Now a days, the data is being generated in shape of massive streams. The methods which are based upon traditional off-line training have become obselete. These methods do not have the ability to tackle the evolving nature of data. This situation has led to the development of efficient, adaptive, and scalable data stream classification techniques for maintaining accuracy, responsiveness, and reliability in data-driven systems.
Supervised data stream methods enable models to learn incrementally from labeled data while adapting to changing patterns over time. So these techniques have gained significant prominence due to the growing availability of continuous and rapidly evolving data in modern applications.

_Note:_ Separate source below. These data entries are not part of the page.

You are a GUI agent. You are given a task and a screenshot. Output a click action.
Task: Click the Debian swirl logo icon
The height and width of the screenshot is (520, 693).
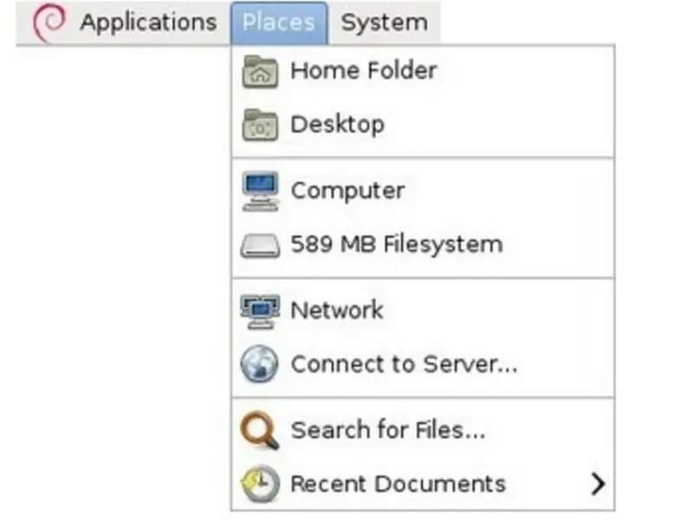coord(48,23)
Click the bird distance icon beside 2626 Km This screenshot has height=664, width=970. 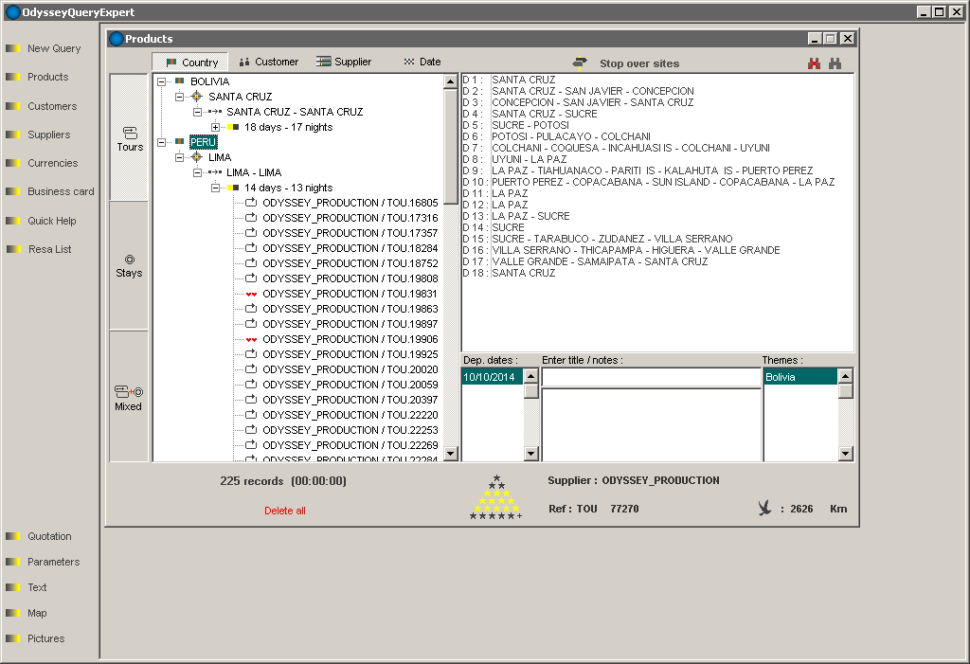pos(764,509)
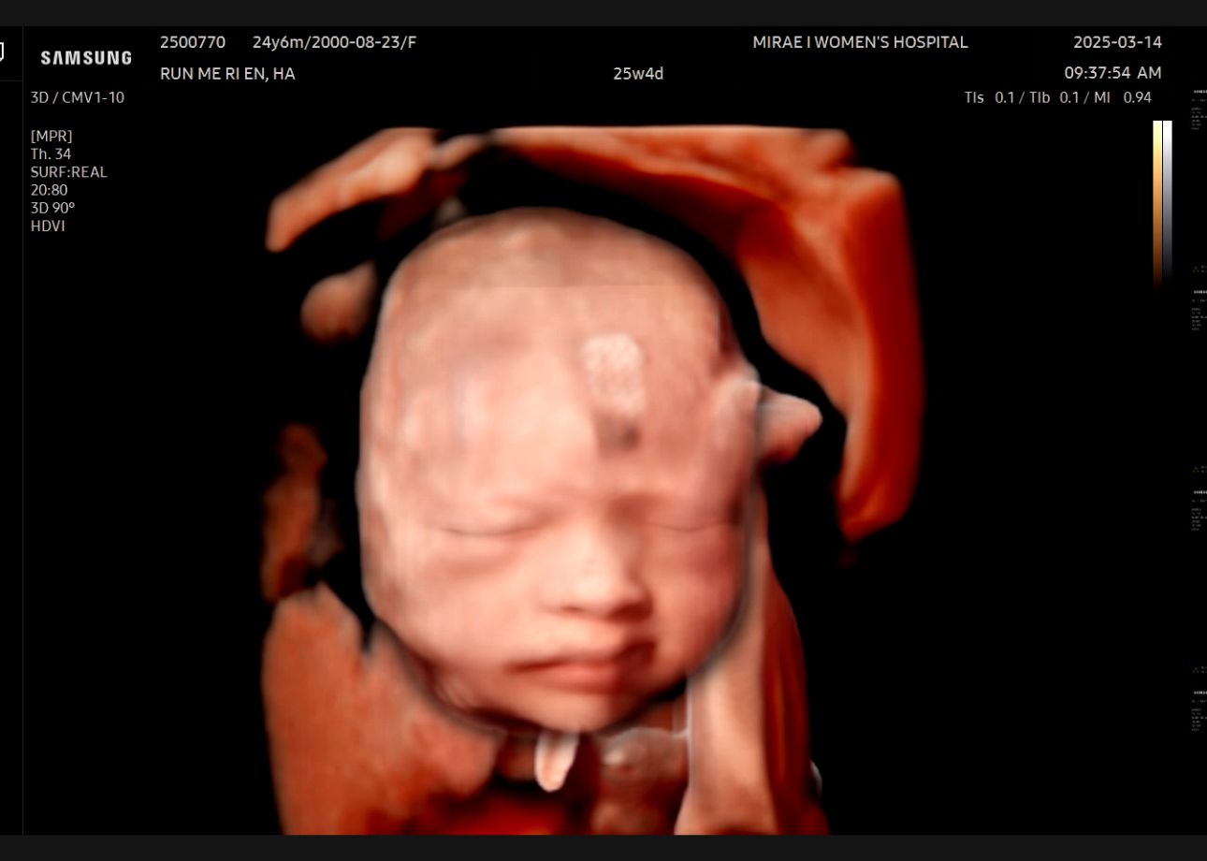1207x861 pixels.
Task: Click the patient ID 2500770
Action: [193, 42]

Continuing from our lab's work from 2024, we have designed another data stream classification ensembled method titled "MinoClust: Exploiting Minority Sub-Cluster Dynamics for Classification in Imbalanced and Drifting Data Streams". The research work has been published in The IEEE Transactions on Emerging Topics in Computational Intelligence (TETCI) journal in March 2026 (early access). While classical methods focus ignore local drifts (that exist within classes), these lead to inferior performance. Local drifts are actually within-class subcluster transitions. For instance, within minority class data, there could exist clusters of data. With the pessage of time, these clusters move from one location to another, split from a bigger size to smaller clusters, or some small clusters could merge together to form bigger clusters. Solving a class imbalance problem in conjunction with this behaviour could lead to higher performance.

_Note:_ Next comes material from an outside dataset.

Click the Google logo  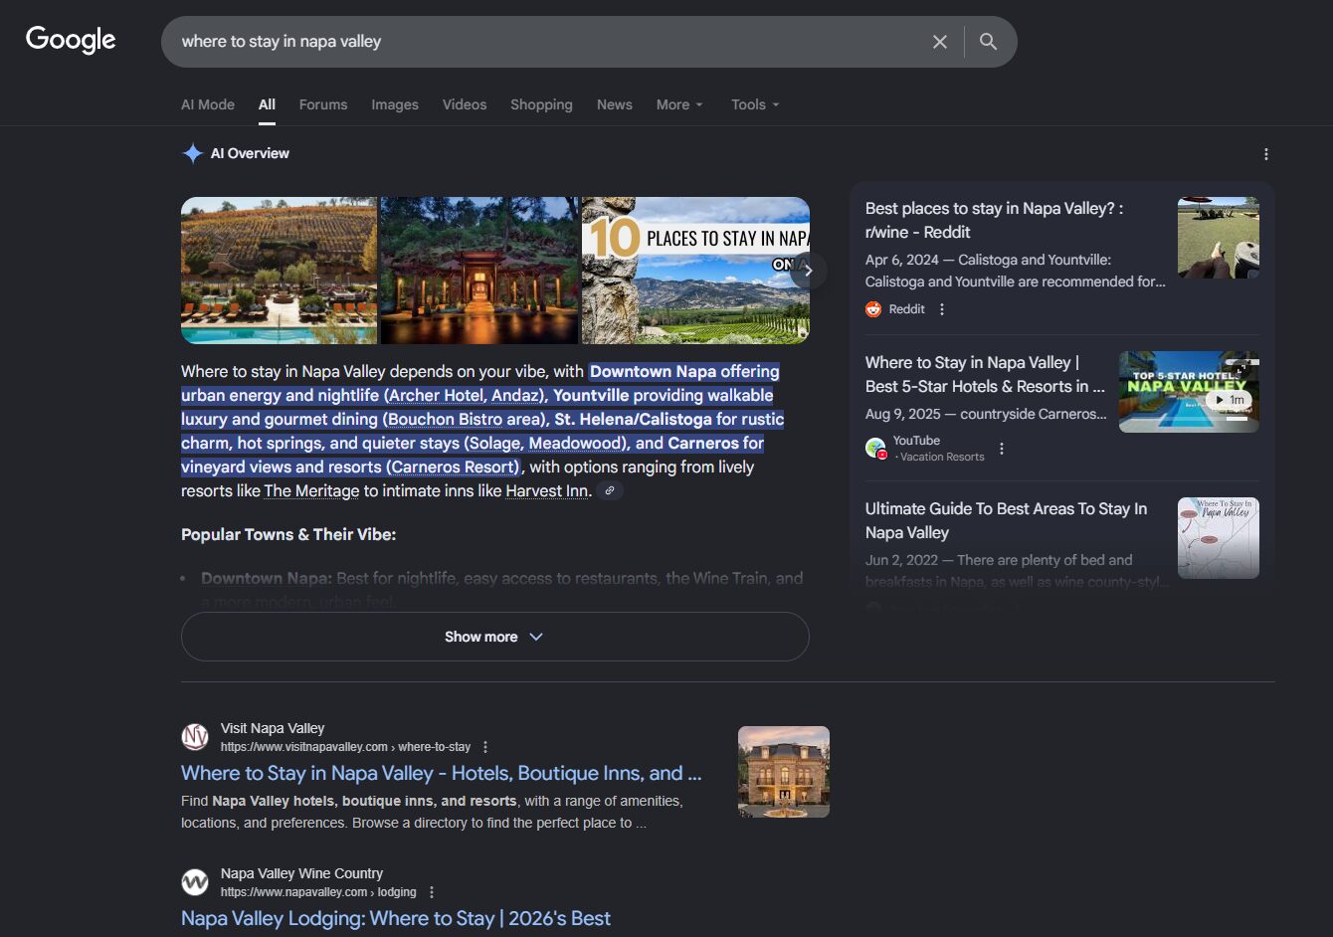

MinoClust targets imbalanced classification non-stationary data. It is designed to cluster the batch data, identifies trending dense regions of the minority space, and performs targetted resampling. We build an ensemble by training classifiers using this resampled data on the fly, and keep pushing these to the ensemble pool. This process directly improves the classification performance, since it resamples in trending regions, a kind of informed resampling. We have experimented it on 37 datasets having high imbalance ratios and variety of concept drifts, and found it outperform many well-known methods.

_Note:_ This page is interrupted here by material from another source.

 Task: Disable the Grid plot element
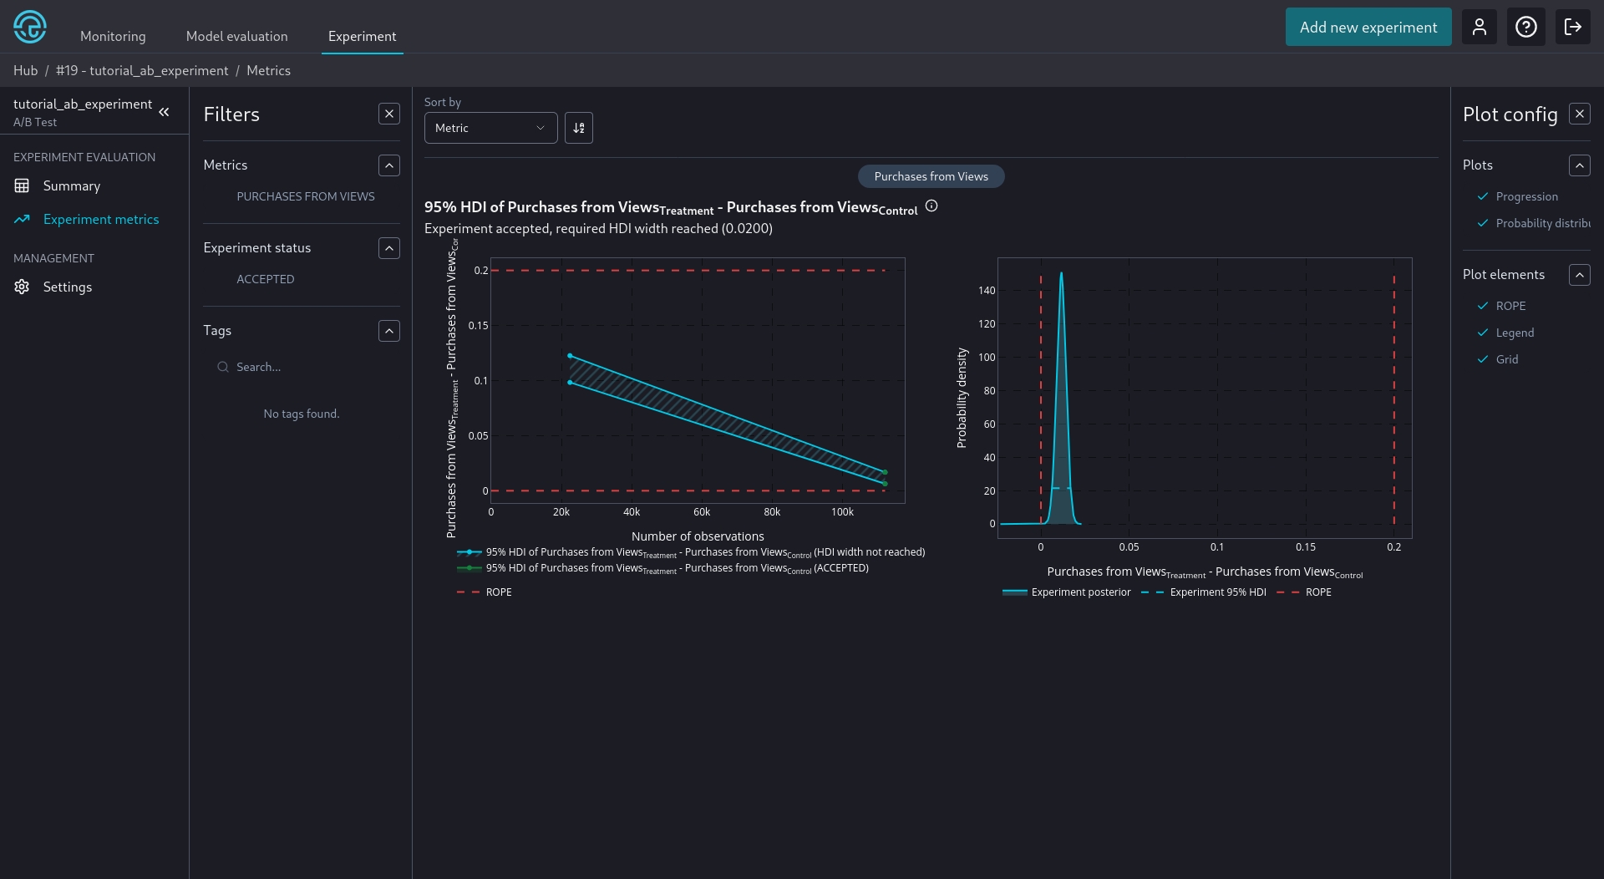1506,359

Full article could be found here: https://ieeexplore.ieee.org/document/11427338/
The team involved: Hina Farooq, Muhammad Usman, and Huanhuan Chen.
Here is a short biography of the authors:
Hina Farooq: Hina Farooq earned her B.S. in Computer Science in 2015 and her M.S. in Computer Science in 2018 from COMSATS University, Islamabad, Pakistan. She is currently pursuing a Ph.D. in Computer Science at the School of Computer Science and Technology, University of Science and Technology of China, Hefei, China. Her research interests primarily focus on data stream mining and machine learning.
Muhammad Usman: Muhammad Usman received his B.Sc. degree from the International Islamic University, Islamabad, Pakistan, in 2006, and his Master's degree from SZABIST, Islamabad, in 2017. He obtained his Ph.D. in Computer Science from the University of Science and Technology of China (USTC), Hefei, China. He is currently working with Pakistan Scientific and Technological Information Center, Islamabad (Pakistan Science Foundation). His research interests include data stream mining, machine learning, and knowledge discovery, with a particular focus on imbalanced learning and concept drift in data streams. He has published several research articles in internationally recognized journals and actively works on developing data-driven solutions for scientific and research applications.
Ruibin Bai: Ruibin Bai (Senior Member, IEEE) obtained his B.Sc. and M.Sc. degrees from Northwestern Polytechnic University, China, in 1999 and 2002, respectively, and completed his Ph.D. at the University of Nottingham, Nottingham, U.K., in 2005. He is currently a Professor and Head of the School of Computer Science at the University of Nottingham Ningbo China, Ningbo, China. He also leads the Artificial Intelligence and Optimisation (AIOP) Group and the Ningbo Digital Port Technologies Key Laboratory. His research focuses on computational intelligence, reinforcement learning, operations research, scheduling, and optimization, with particular emphasis on transportation systems and port logistics.
Huanhuan Chen: Huanhuan Chen (Fellow, IEEE) received his B.Sc. degree from the University of Science and Technology of China (USTC), Hefei, China, in 2004, and earned his Ph.D. in Computer Science from the University of Birmingham, Birmingham, U.K., in 2008. He is currently a Full Professor at the School of Computer Science and Technology, USTC. His research interests include neural networks, Bayesian inference, and evolutionary computation. Dr. Chen has received several prestigious awards, including the International Neural Network Society Young Investigator Award in 2015, the IEEE Computational Intelligence Society Outstanding Ph.D. Dissertation Award in 2012, the IEEE Transactions on Neural Networks Outstanding Paper Award in 2011 (for a paper published in 2009), and the British Computer Society Distinguished Dissertations Award in 2009. He currently serves as an Associate Editor for IEEE Transactions on Neural Networks and Learning Systems and IEEE Transactions on Emerging Topics in Computational Intelligence.